───── Document section ─────

More recent theoretical work has shone light on the decomposition channels of the furans. Sendt et al. [18] used ab initio quantum chemical methods and transition state theory to study the thermochemistry and kinetics of the thermal decomposition channels of furan. They found that 1,2-hydrogen atom migrations to form singlet cyclic carbene intermediates were thermochemically and kinetically the most favoured decomposition pathways, concluding that direct ring opening to form either singlet or triplet products was simply too energetic. In a similar work Liu et al. [19,20] reached identical conclusions.

Simmie and Curran [21] employed ab initio calculations to determine the formation enthalpies and bond dissociation energies of a range of alkylated furans, including 2MF and 25DMF. They noted the presence of considerably weak carbon–hydrogen bonds on the alkyl side-chain for these species, which readily explains the increasing reactivity observed experimentally by Grela et al. and Lifshitz and co-workers, with increasing alkylation of the furan ring.

Simmie and Metcalfe [22] also used ab initio methods to calculate energetics and kinetics of a range of unimolecular decomposition pathways and free radical reactions involving 25DMF, and to a lesser extent 2MF. They concluded, like Sendt et al. and Liu et al., that hydrogen atom migrations to form singlet carbenes play an important role in the decomposition of these species, but the presence of weak C-H bonds in the case of 2MF and 25DMF offers an important site for abstraction by free radicals (Ḣ, ȮH, ĊH₃ etc.) and a key source of reactive hydrogen atoms.

They also rationalise the formation of 2MF from 25DMF, as observed experimentally in flames [23] and shock tubes [17], via a Ḣ atom addition ĊH₃ radical elimination sequence, with a similar process capable of converting 2MF into furan, as observed by Lifshitz and co-workers [16].

───── Records supplied ─────

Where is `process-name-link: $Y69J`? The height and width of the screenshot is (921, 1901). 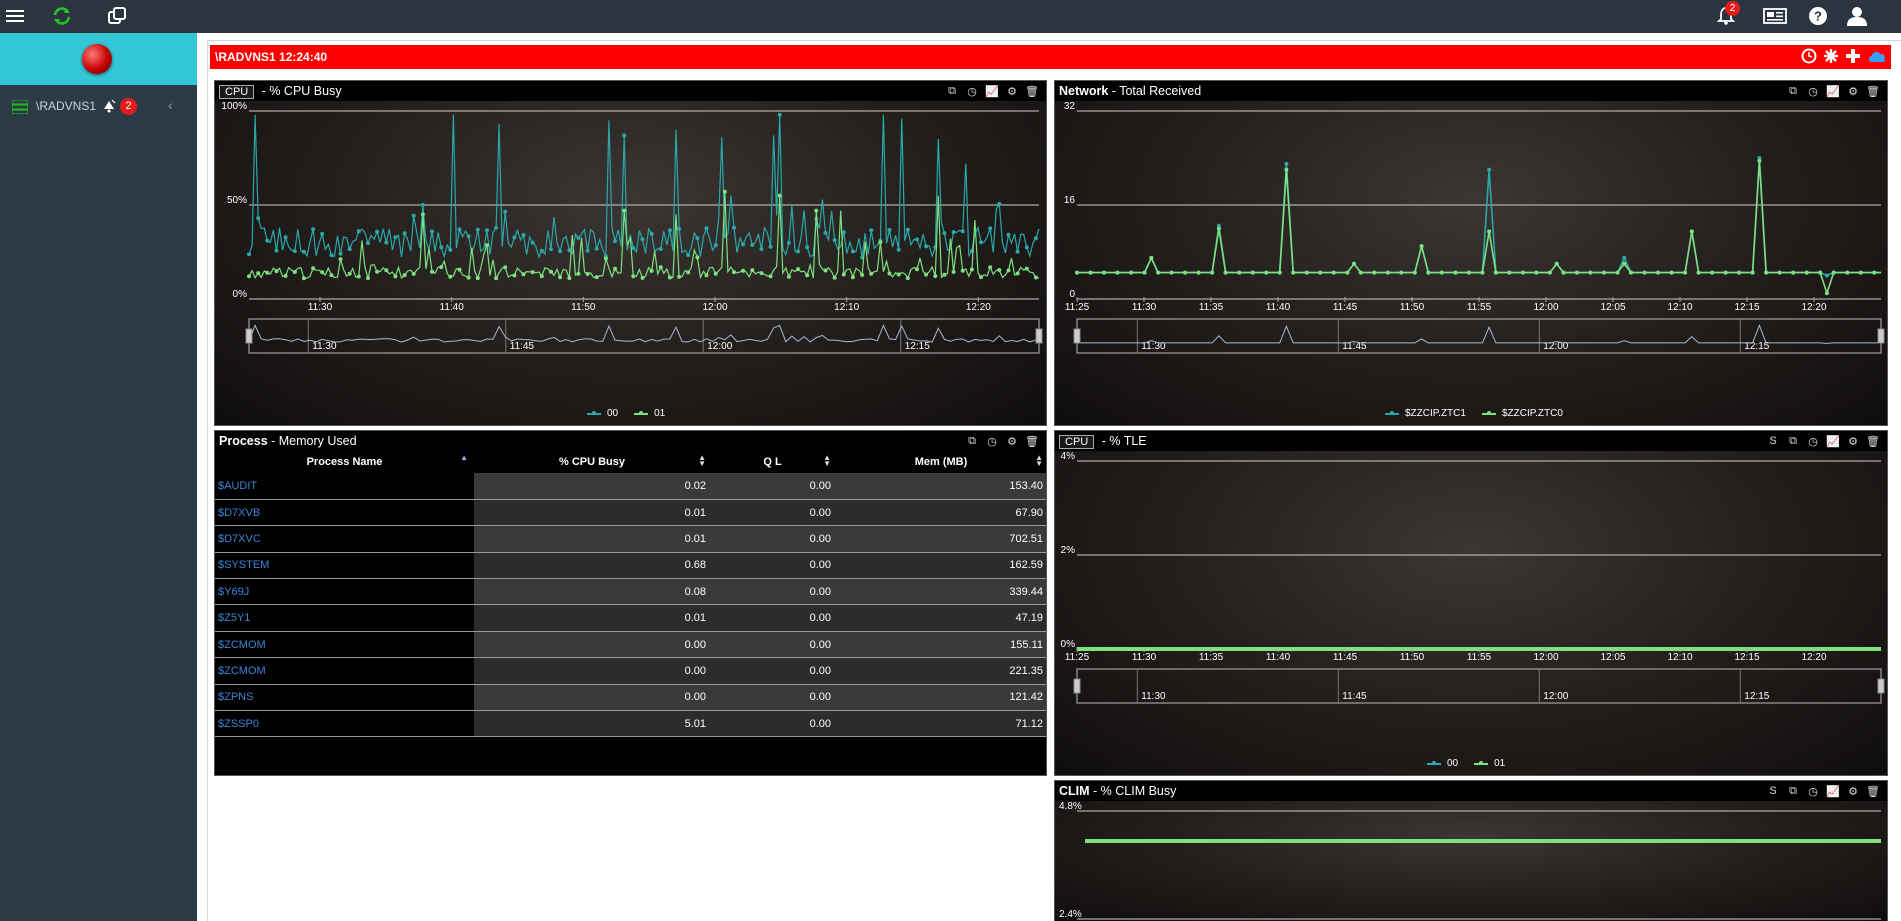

─────
───── Records supplied ─────

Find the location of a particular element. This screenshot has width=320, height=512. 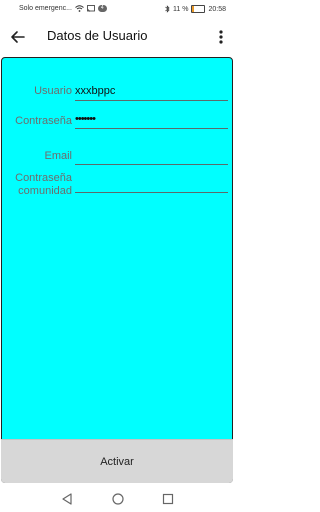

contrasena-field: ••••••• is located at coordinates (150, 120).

─────

Directions for this task
Resume the passage on furan decomposition chemistry after its last sentence. The rows play no part in what follows.

Reply to the task
Recently, the kinetics of the reaction of 25DMF with hydrogen atoms has been studied by Friese et al. [24] behind reflected shock waves from 970–1240 K and at pressures of 1.6 and 4.8 bar. It was found that the principal pathway proceeds via an addition-elimination mechanism to yield 2-methylfuran and methyl radical.

This work will focus on the combustion characteristics of 2MF, a possible biofuel candidate, a known intermediate in the combution of 25DMF and a species whose structural similarities to 25DMF should offer insight into the oxidation pathways of both furanics. This study is believed to be the first to combine experimental work, in the form of ignition delay times and laminar burning velocities, and theoretical work, in the form of a detailed chemical kinetic model, to describe the oxidation of any of these alkylated furans.

2 Experimental

2.1 Shock Tube Ignition Delay Measurements

The low-pressure shock tube facility at NUI Galway has previously been in detail by Johnson et al. [25] and will not be described further here.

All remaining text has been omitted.